**LISTED ENTRIES**
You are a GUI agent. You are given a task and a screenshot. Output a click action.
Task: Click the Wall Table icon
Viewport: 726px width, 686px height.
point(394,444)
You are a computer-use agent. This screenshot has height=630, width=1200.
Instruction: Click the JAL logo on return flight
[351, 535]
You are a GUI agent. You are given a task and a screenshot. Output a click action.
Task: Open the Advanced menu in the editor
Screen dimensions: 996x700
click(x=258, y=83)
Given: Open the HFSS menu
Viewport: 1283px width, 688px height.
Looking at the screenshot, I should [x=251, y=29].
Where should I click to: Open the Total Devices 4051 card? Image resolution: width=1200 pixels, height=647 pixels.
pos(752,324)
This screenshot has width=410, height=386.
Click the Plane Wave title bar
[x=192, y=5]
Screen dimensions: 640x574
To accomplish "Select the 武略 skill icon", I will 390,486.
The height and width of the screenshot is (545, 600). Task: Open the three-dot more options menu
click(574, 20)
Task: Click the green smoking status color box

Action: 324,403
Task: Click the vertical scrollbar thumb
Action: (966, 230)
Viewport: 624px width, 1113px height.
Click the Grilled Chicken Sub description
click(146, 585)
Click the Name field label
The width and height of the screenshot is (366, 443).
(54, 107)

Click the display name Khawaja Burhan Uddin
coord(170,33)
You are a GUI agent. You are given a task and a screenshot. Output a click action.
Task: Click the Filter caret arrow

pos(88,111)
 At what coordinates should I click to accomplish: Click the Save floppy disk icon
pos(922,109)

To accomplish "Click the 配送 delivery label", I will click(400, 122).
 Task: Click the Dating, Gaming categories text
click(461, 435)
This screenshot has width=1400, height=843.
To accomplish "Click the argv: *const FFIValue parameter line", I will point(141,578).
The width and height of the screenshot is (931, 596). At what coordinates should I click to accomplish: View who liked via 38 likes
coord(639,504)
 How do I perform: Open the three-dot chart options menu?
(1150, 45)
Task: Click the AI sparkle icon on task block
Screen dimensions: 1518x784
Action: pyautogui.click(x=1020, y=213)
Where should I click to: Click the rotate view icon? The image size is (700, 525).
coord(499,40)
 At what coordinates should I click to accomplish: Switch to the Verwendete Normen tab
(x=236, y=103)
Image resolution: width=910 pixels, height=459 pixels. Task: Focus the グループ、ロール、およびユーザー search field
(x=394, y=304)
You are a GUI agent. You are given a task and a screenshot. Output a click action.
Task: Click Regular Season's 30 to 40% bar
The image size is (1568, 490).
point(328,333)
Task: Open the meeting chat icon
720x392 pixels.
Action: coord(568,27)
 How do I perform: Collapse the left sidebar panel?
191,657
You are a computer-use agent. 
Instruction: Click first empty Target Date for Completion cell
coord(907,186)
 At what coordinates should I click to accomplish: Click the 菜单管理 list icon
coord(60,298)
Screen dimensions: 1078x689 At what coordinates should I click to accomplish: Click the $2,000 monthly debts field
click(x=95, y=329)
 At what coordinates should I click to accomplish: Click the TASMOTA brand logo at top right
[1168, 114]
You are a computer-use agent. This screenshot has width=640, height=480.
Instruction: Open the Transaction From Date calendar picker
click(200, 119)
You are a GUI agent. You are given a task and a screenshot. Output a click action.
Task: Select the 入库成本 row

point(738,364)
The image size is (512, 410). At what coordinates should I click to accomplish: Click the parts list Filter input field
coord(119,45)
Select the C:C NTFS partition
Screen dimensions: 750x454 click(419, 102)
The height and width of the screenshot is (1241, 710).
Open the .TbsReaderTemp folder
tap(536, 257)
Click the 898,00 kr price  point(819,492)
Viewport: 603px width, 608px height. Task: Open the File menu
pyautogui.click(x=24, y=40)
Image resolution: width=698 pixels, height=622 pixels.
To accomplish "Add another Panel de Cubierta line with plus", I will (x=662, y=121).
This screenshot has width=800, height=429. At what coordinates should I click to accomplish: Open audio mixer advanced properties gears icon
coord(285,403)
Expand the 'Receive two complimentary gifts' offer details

**THE TASK**
From the first line above through the line that contains "Given: Open the HFSS menu", quote each line exactly. Output nothing more.

**OUTPUT FOR THIS TASK**
You are a GUI agent. You are given a task and a screenshot. Output a click action.
Task: Click the Wall Table icon
Viewport: 726px width, 686px height.
point(394,444)
You are a computer-use agent. This screenshot has height=630, width=1200.
Instruction: Click the JAL logo on return flight
[351, 535]
You are a GUI agent. You are given a task and a screenshot. Output a click action.
Task: Open the Advanced menu in the editor
Screen dimensions: 996x700
click(x=258, y=83)
Given: Open the HFSS menu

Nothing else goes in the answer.